## PROBLEM DESCRIPTION
Within the listing below, how many lines contain the word "pixels"? Answer with the number only.

## EXERCISE DATA
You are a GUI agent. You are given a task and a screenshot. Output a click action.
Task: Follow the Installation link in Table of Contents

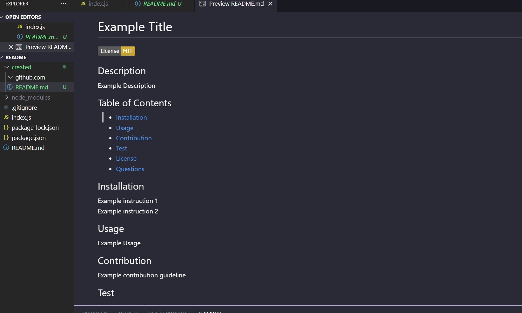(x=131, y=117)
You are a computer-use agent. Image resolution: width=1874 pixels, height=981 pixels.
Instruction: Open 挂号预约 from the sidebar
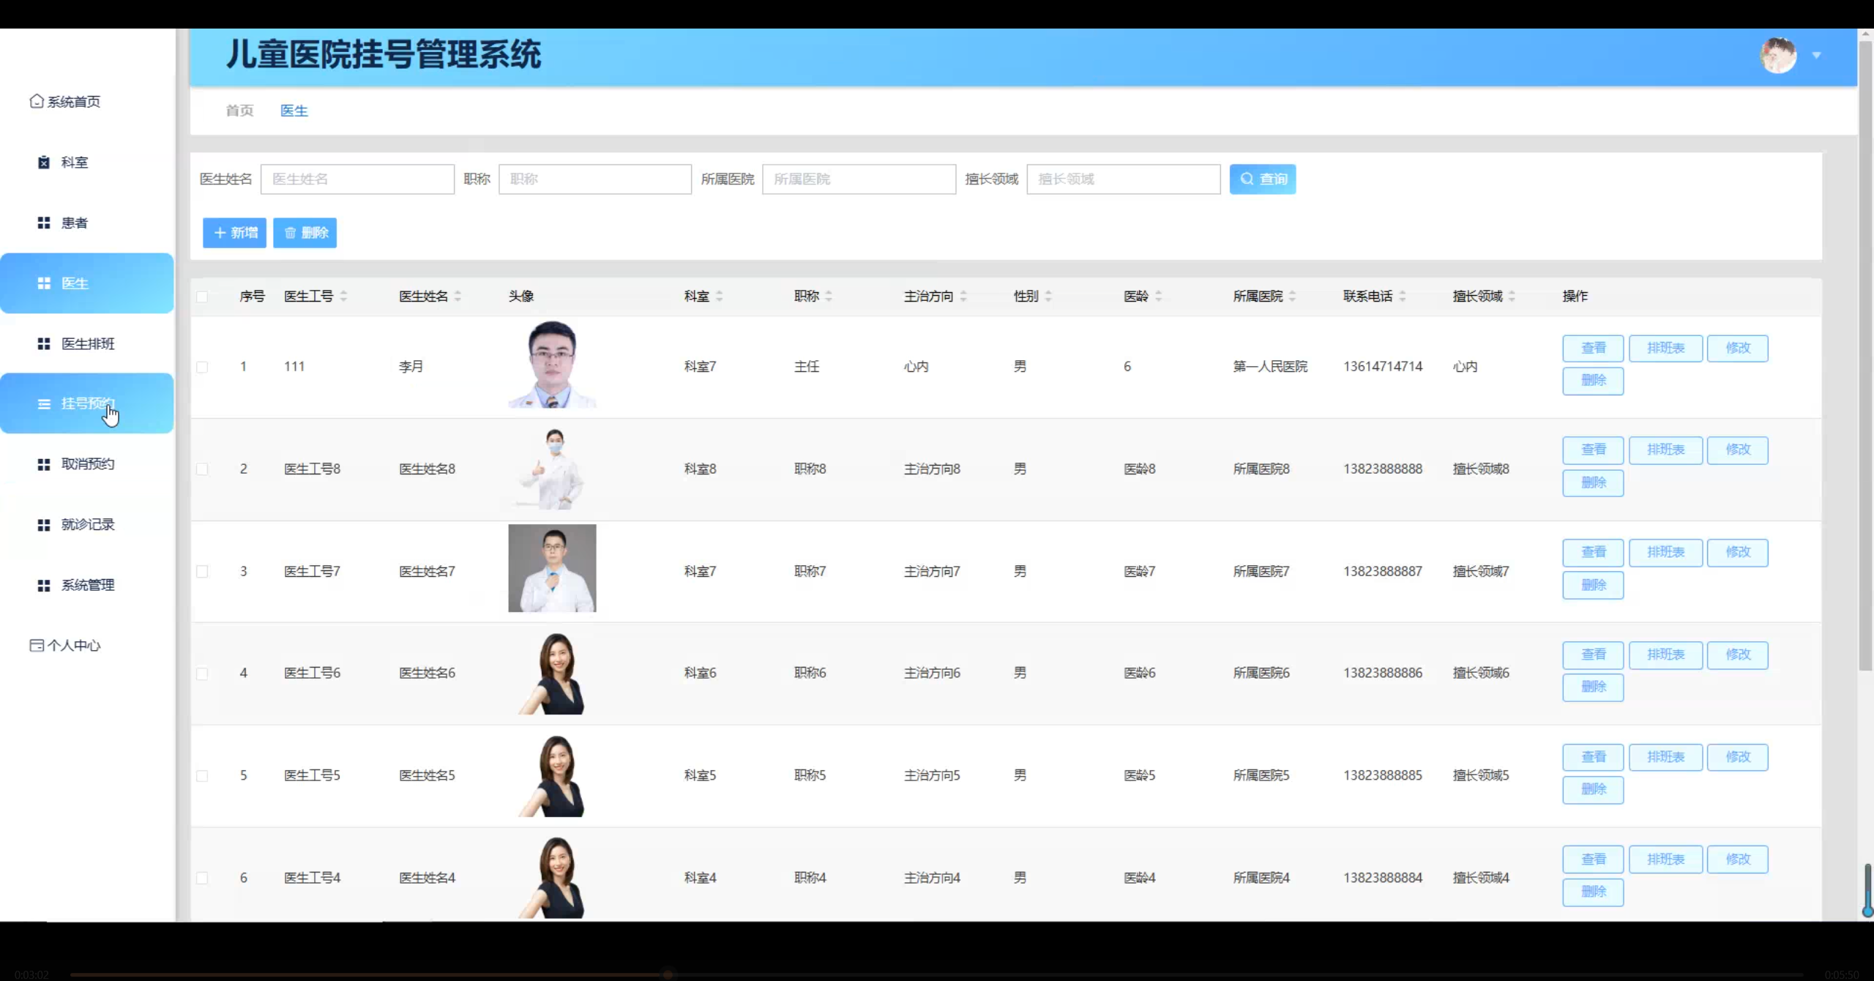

---

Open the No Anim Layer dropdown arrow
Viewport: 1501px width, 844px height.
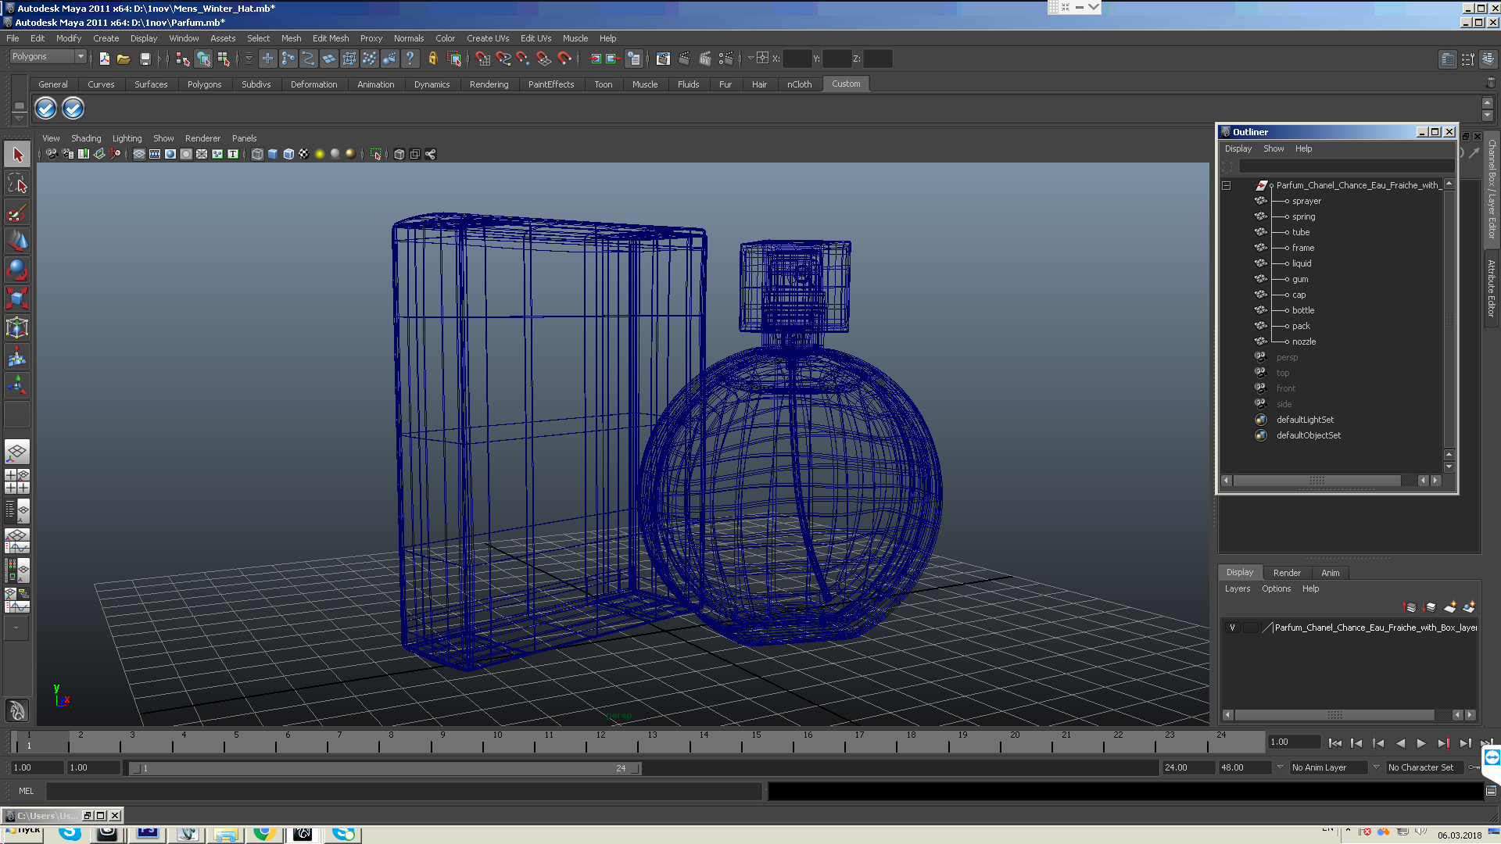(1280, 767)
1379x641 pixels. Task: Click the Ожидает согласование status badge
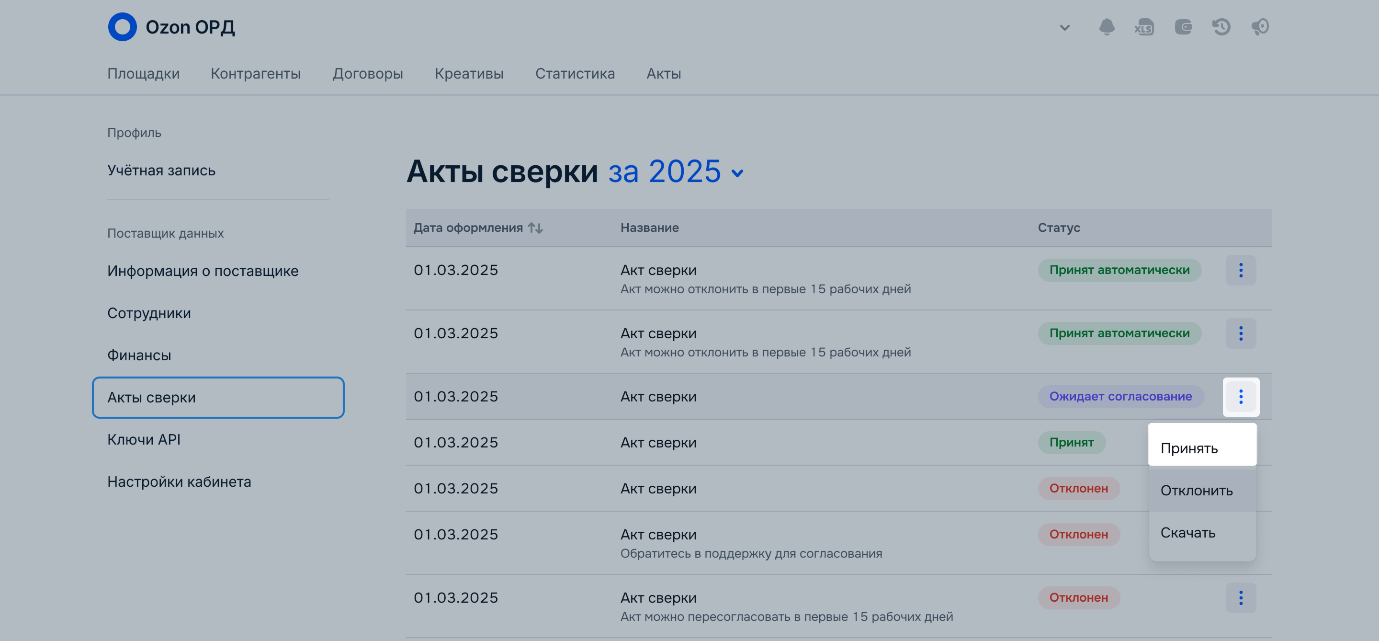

## SOLUTION BELOW
2